Salah satunya adalah Andhyka Muttaqin, SAP., MPA., yang merupakan Ketua Tim Peneliti Perilaku Pemilih di Era Digital di Unversitas Brawijaya saat menjadi narasumber kegiatan Bincang Santai (Bonsai) bersama Pakar UB pagi tadi, Kamis (12/09/2024).
“Berbicara Pemilu maka saya ingin menyampaikan dua poin utama yakni pemilu itu adalah gerbang yang dapat membawa pada dua hal yakni kebaikan dan keburukan untuk pembangunan suatu daerah, dan poin ke dua jika telah terpilih pemimpinnya maka bagaimana pemimpin terpilih itu mengelola negara atau daerahnya.Yang perlu diingat adalah, Pemilu yang baik akan menghasilkan pemimpin yang baik pula, dan sebaliknya proses Pemilu yang kurang baik akan mendapatkan pemimpin-pemimpin atau calon pemimpin yang tidak baik pula yang akan berimplikasi kepada pengelolaan negara atau pengelolaan daerah,” ungkap Andhyka memulai pemaparan materinya.

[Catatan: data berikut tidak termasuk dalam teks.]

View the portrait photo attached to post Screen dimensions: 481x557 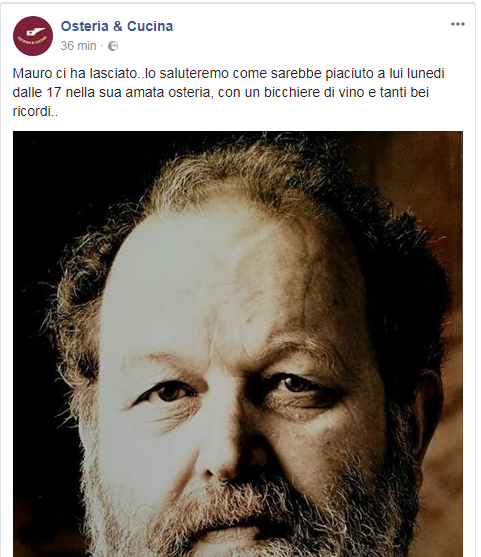point(238,344)
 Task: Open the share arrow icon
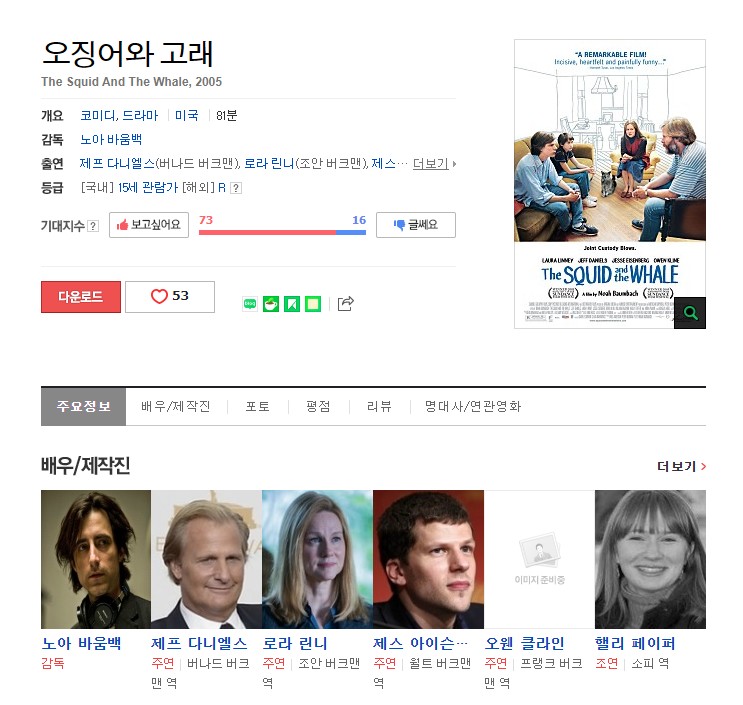coord(345,303)
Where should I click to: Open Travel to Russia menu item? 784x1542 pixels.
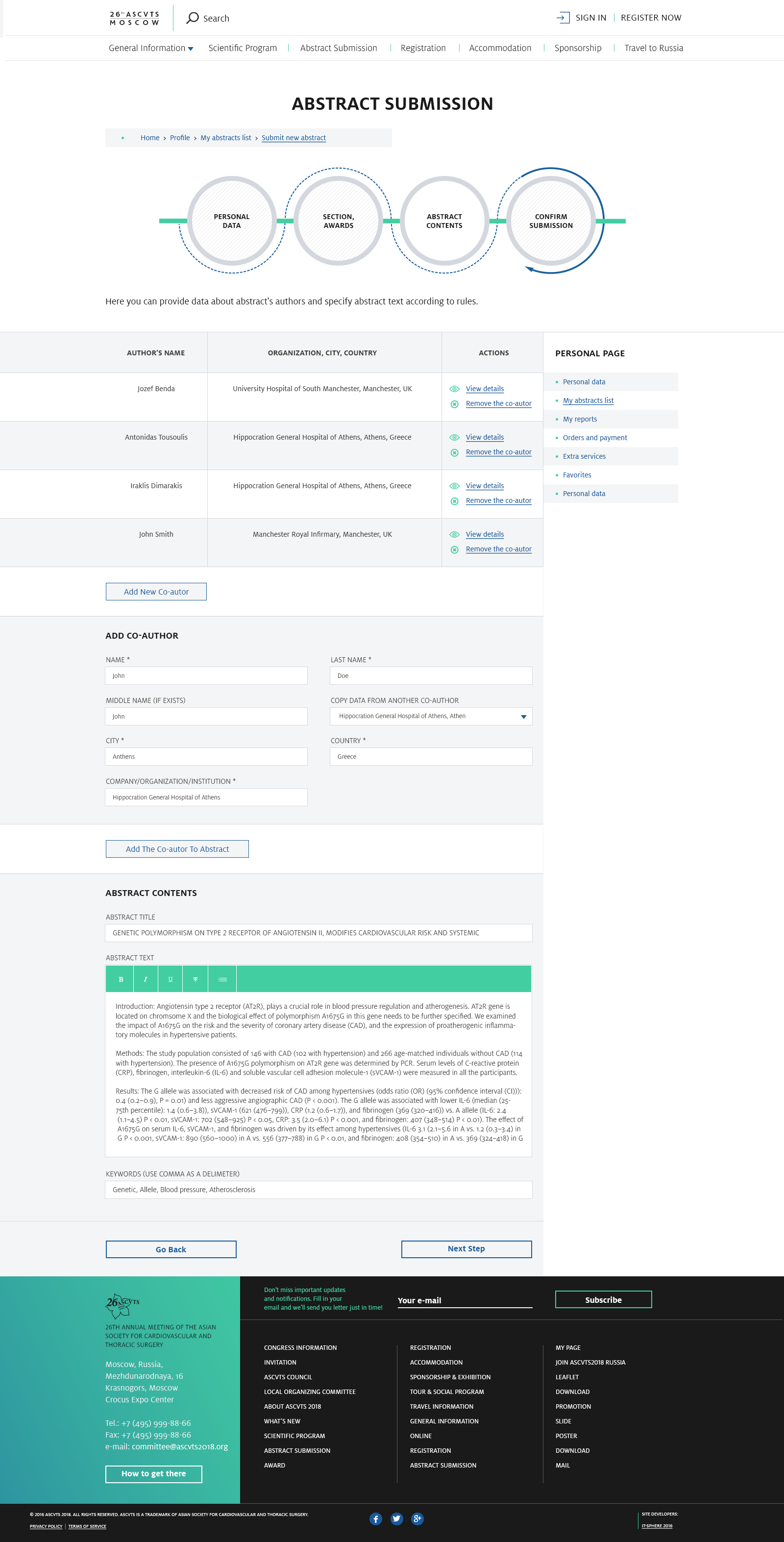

Menurut dosen pengajar di Fakultas Ilmu Administrasi Universitas Brawijaya (FIA UB) ini, dalam konteks Pilkada kota Malang sangat menarik karena dalam pandangannya untuk saat ini tidak ada calon pemimpin yang dominan atau mendominasi dari ketiga paslon yang maju.
“Masih belum ada yang dominan ya meskipun ada calon yang incumbunt (petahana), akan beda cerita jika misalkan mantan Wali Kota Sutiaji mencalonkan diri maka dia akan dominan, sementara untuk saat ini kan tidak ada paslon yang dominan. Misalkan saja Abah Anton, meskipun elektabilitasnya disebut-sebut tertinggi tapi persoalan status hukum terkait dengan Putusan MK dan PKPU itu juga masih belum clear apakah bisa diterima atau tidak. Kemudian Wahyu Hidayat yang merupakan Mantan Pj Wali Kota Malang meskipun didukung oleh 13 partai politik kota Malang, namun mengatur dan mengkondisikan koalisi besar ini juga tidak mudah lho. Dan yang ketiga adalah Sam HC-Ganis yang sejak awal getol dengan koalisi masyarakat tanpa mau dengan kendaraan partai politik, tiba-tiba menerima saat dipinang oleh PDIP, bahkan PDIP memajukan kadernya sebagai N2. ini menarik,” ungkap pria berkacamata ini.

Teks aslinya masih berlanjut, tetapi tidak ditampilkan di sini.